It’s a big day in Nepal where Nepalese are voting for the first time in 20 years in local election.
Nepal have had only government-appointed bureaucrats to look to for answers or help with settling local disputes. Many voters said they were excited for the chance this weekend to choose local representatives for the first time since 1997.
Polling stations in three provinces opened at 7 a.m. local time (0115 UTC). Nearly 50,000 candidates are standing for 13,556 positions as mayor, deputy mayor, ward chairman and ward member in 283 local municipalities.
The election is to take place in two phases owing to fears of election-related violence in four remaining southern provinces, with the second poll scheduled for June 14.

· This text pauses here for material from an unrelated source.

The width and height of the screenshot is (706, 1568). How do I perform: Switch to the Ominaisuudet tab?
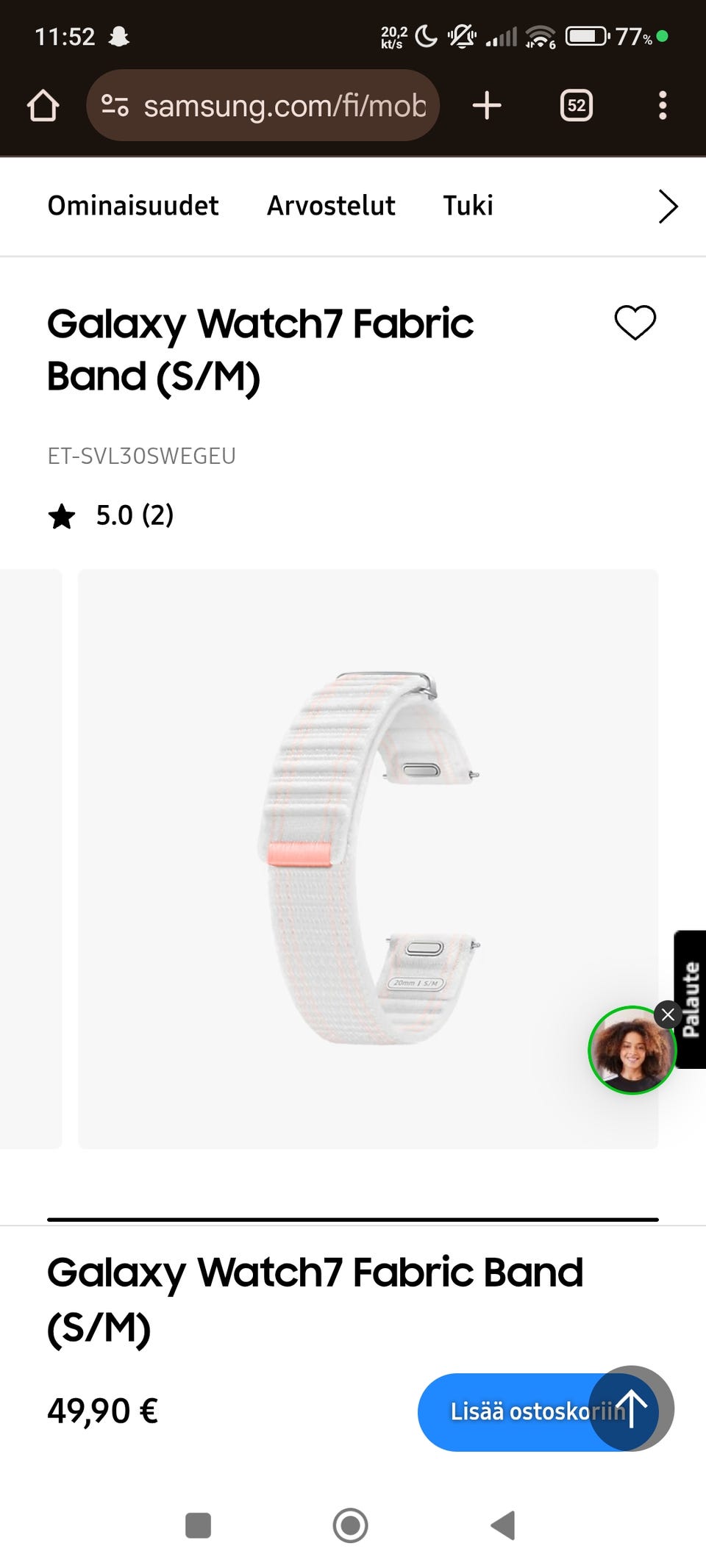(133, 206)
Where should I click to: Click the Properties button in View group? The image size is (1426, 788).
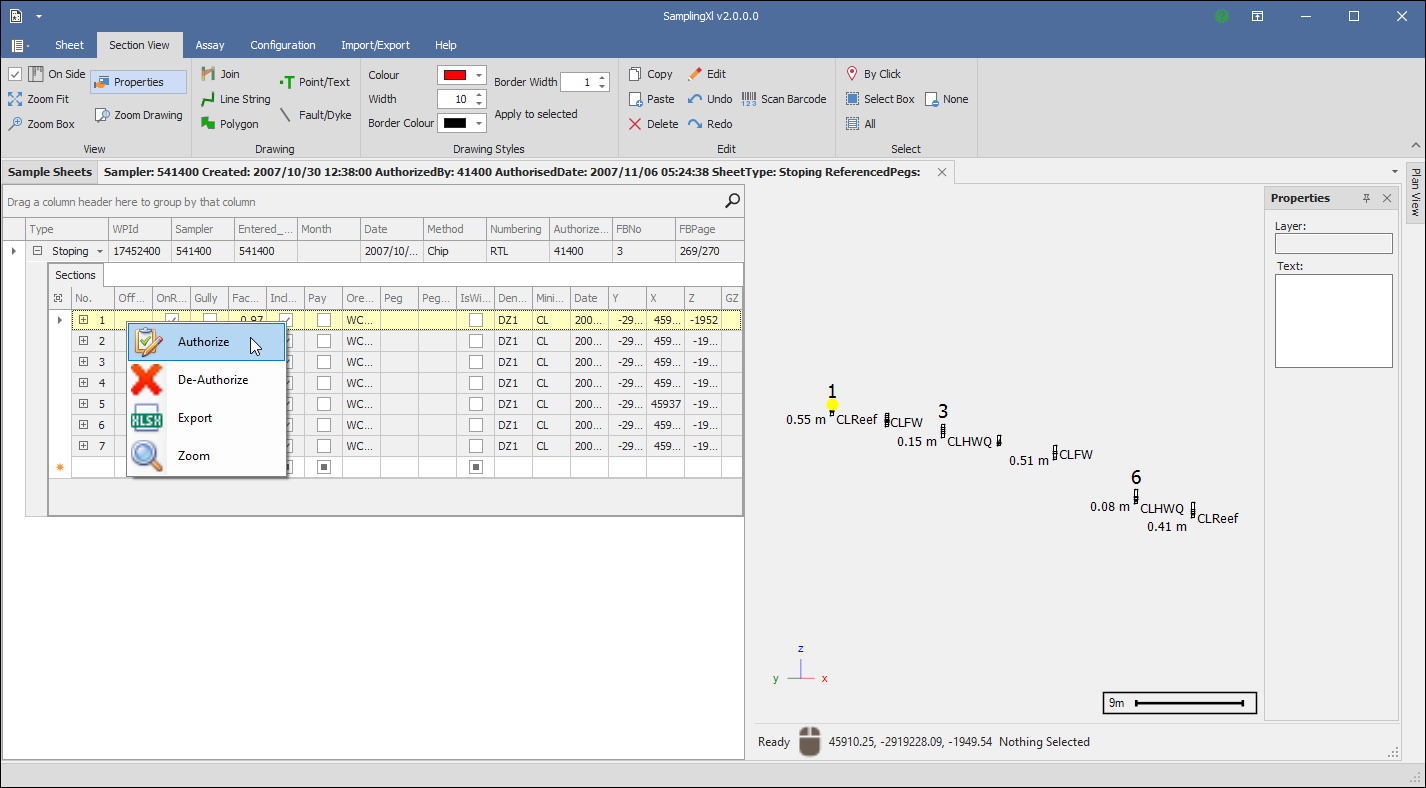coord(138,82)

Since 2002, when the five-year mandate of the previous elected government representatives expired, local positions have been occupied by government-appointed bureaucrats, as elections could not be held amid a 10-year communist insurgency that ended in 2006, which was followed by years of delay in drafting a new constitution.
The government has pledge to vote on an amendment to the constitution after the election on Sunday, but the fragile ruling coalition is having difficulty bringing together a sufficient majority to get the bill passed.
The first phase of voting has so far been mostly peaceful, though an army ordnance disposal team safely detonated two explosive devices planted opposite a candidate’s house in the capital, Kathmandu.